La nuit en nous
1980. Dans un petit village breton, un groupe d’amis
s’apprête à sortir de l’enfance. Plus unis que jamais autour de Maël, un garçon
mystérieux qui vient de s’installer au village, ils vivent leurs derniers fous
rires et leurs derniers jeux d’enfants, inspirés par Goldorak et Star Wars.
Ce qui va les faire basculer dans la gravité de
l’adolescence, le narrateur, Pierre, l’écrit des années plus tard pour son
fils, dont une amie vient de mourir. La douleur de son fils fait remonter les
souvenirs terrifiants du Bonhomme Nuit qui a semé la terreur et la mort dans
leur petit village, bien des années auparavant…
Je suis ta nuit de Loïc Le Borgne est un véritable roman d’horreur, et c’est vrai qu’il faut être prêt à un cortège d’assassinats et de mutilations parfois assez éprouvant. Angoisse face à des interventions surnaturelles, mais aussi horreur psychologique et bien réelle, laissant lorsqu’on referme le roman un sentiment particulièrement amer…
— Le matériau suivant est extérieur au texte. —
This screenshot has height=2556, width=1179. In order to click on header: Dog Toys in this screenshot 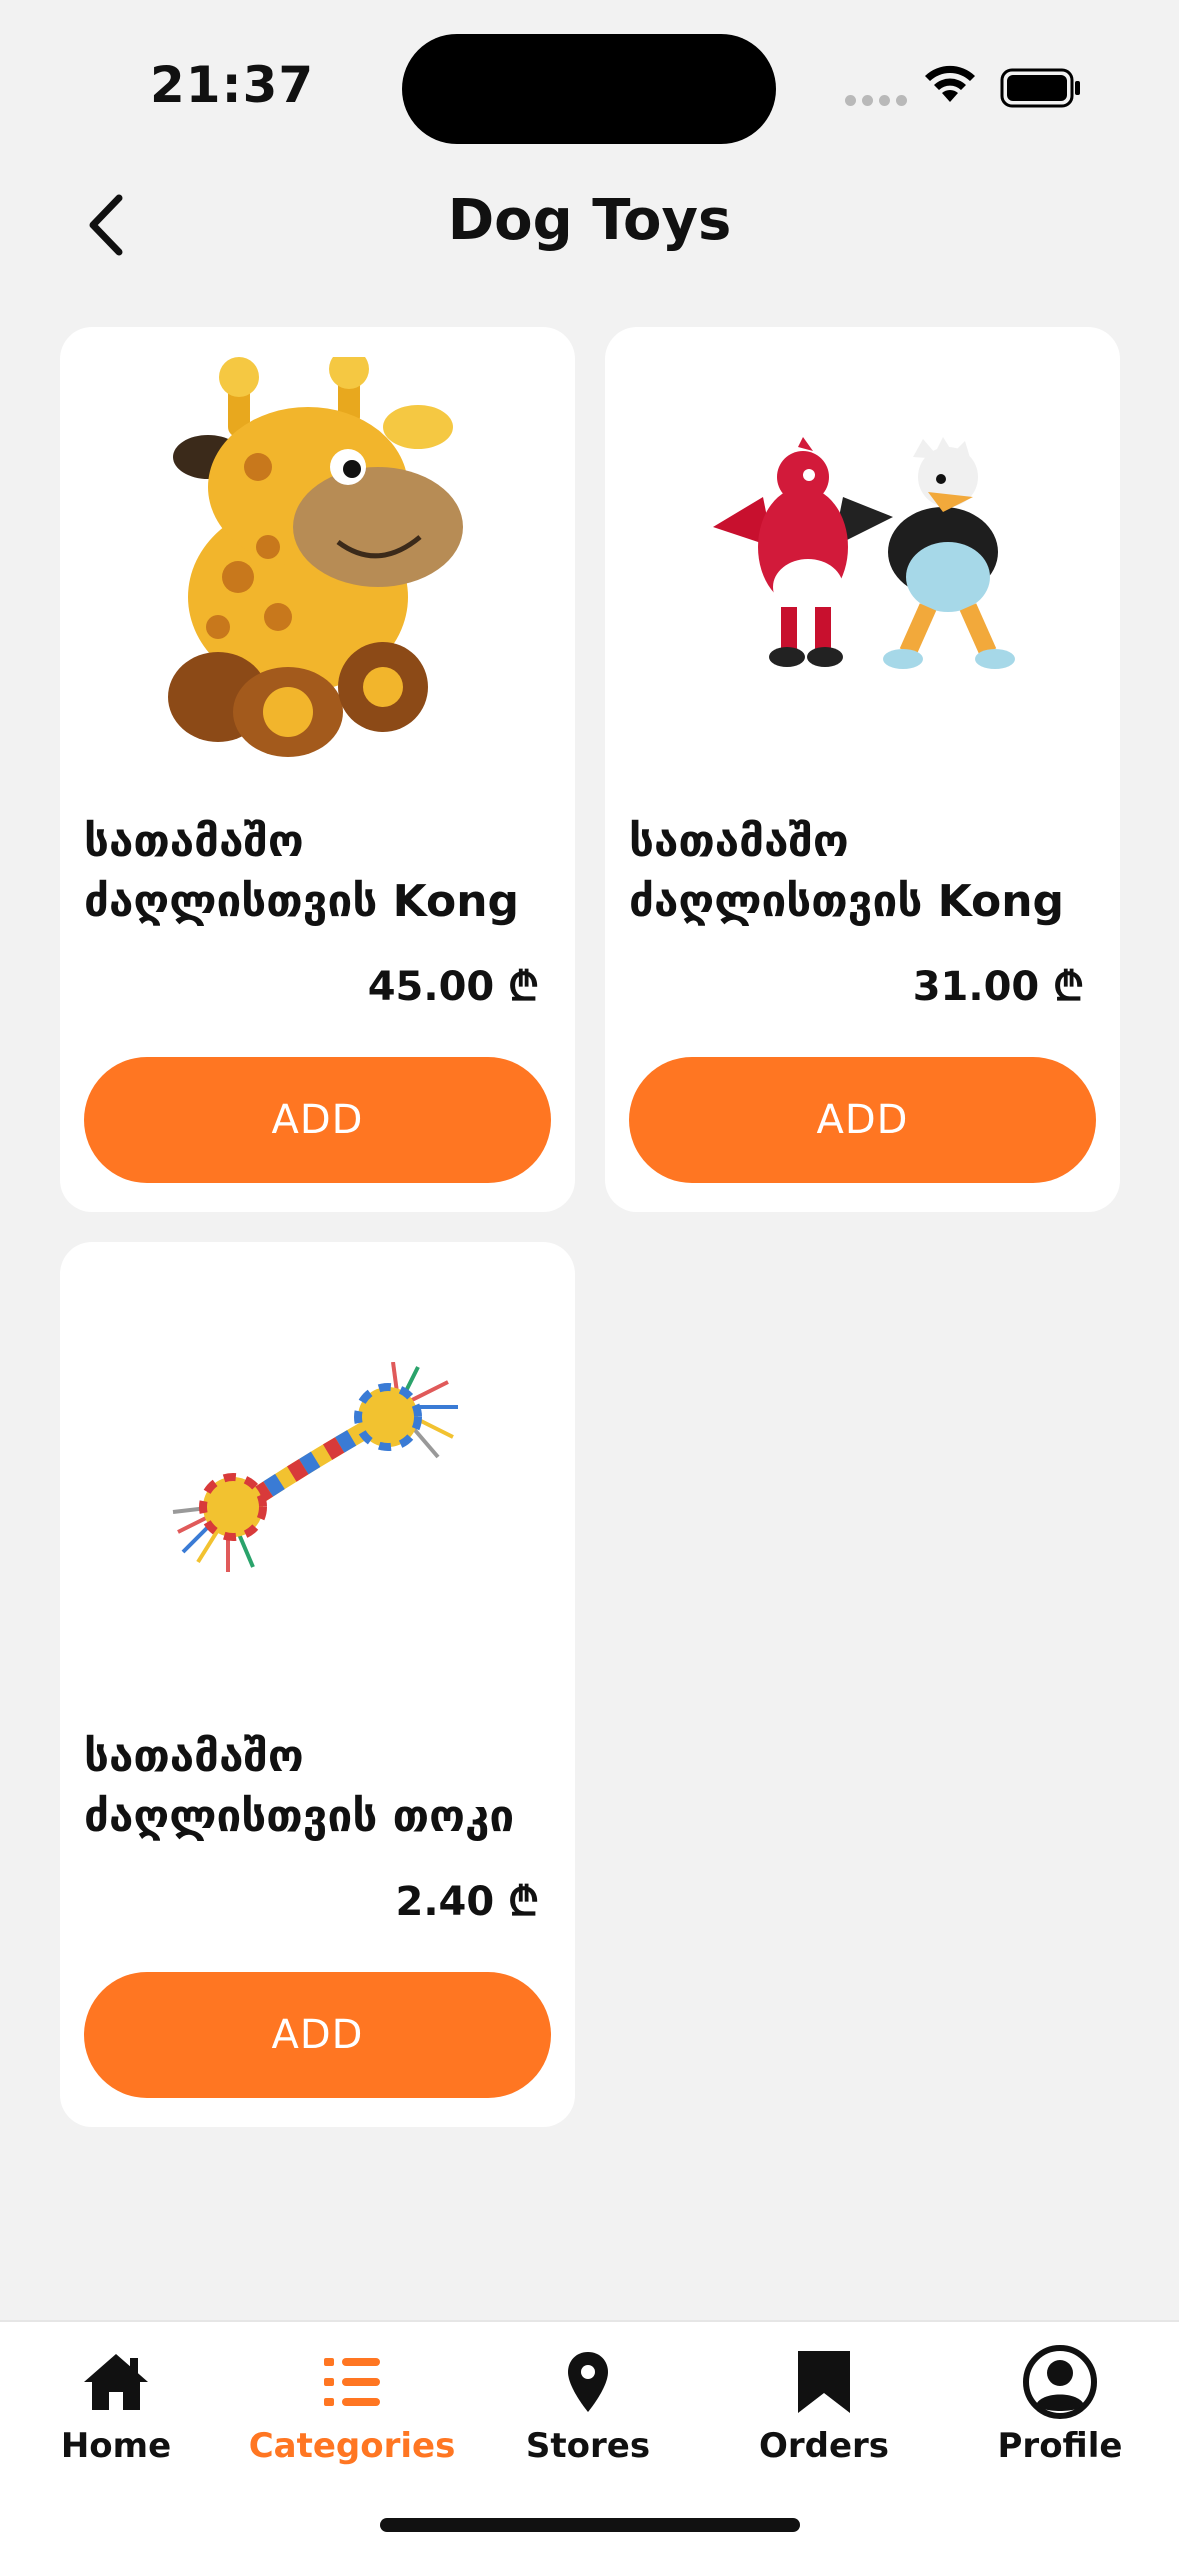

Mais il y a aussi la mélancolie cachée dessous et la reconstitution d’un petit village à l’aube des années 80, ce décor si caractéristique de nos enfances (de la mienne en tout cas) : le village ancien bâti autour de son clocher, et autour les maisons qui poussent et qui repoussent la nature, les champs, les forêts, les marais ; les retrouvailles dominicales avec les copains à la messe, avant d’aller dépenser quelques centimes en malabars ; la nouvelle mythologie amenée par la télé, où les sabres lasers remplacent les épées des chevaliers et les vaisseaux spatiaux les navires des conquérants (peut-être est-ce d’ailleurs un des sens du roman : raconter la lutte entre les personnages des légendes ancestrales _ le Bonhomme Nuit est emprunté au folklore breton _ et les nouveaux héros, Action Joe et autres Jedi) ; les longues randonnées à vélo, les kermesses avec leurs tiroirs délivrant des trésors dérisoires dans des petites boîtes « Joie d’offrir »…
Ce roman recèle aussi des scènes particulièrement poétiques en contrepoint à l’horreur, et j’ai une pensée particulière pour une scène de rencontre, entre les enfants et les pensionnaires d’un asile, d’un côté et de l’autre d’une rivière, scène de communion et de fraternité, avec le fragile salut de la seule fille du groupe, qui agite une branche d’arbre dans la lumière, pour faire voler à la surface de l’eau mille papillons dorés… Le roman accorde d’ailleurs une grande importance à ces jeux d’ombre et de lumière, seigneur de la Nuit oblige.
Après, je n’ai pas toujours été convaincue par le style de l’auteur (et j’ai trouvé la construction de la première partie un peu répétitive) ; mais je me suis laissée entraîner dans cette histoire sombre, dont on veut connaître le fin mot, et je trouve la conclusion, les dernières pages, très nostalgiques, tout à fait à la hauteur de la tension que le roman a mise en place.
On pense beaucoup au grand Meaulnes, Maël, le nouveau venu fasciné par Dark Vador, évoquant le bohémien qui vient transformer les jeux dans l’école des parents de François. Même importance des lieux, enchantés ou quotidiens. Mais cette fois les secrets sont beaucoup plus terribles qu’un amour déçu ou trahi…
Merci à Lily qui m’a prêté ce roman et avait dit là tout le bien qu’elle en pensait.
Clarabel aussi l’a lu et a frissonné.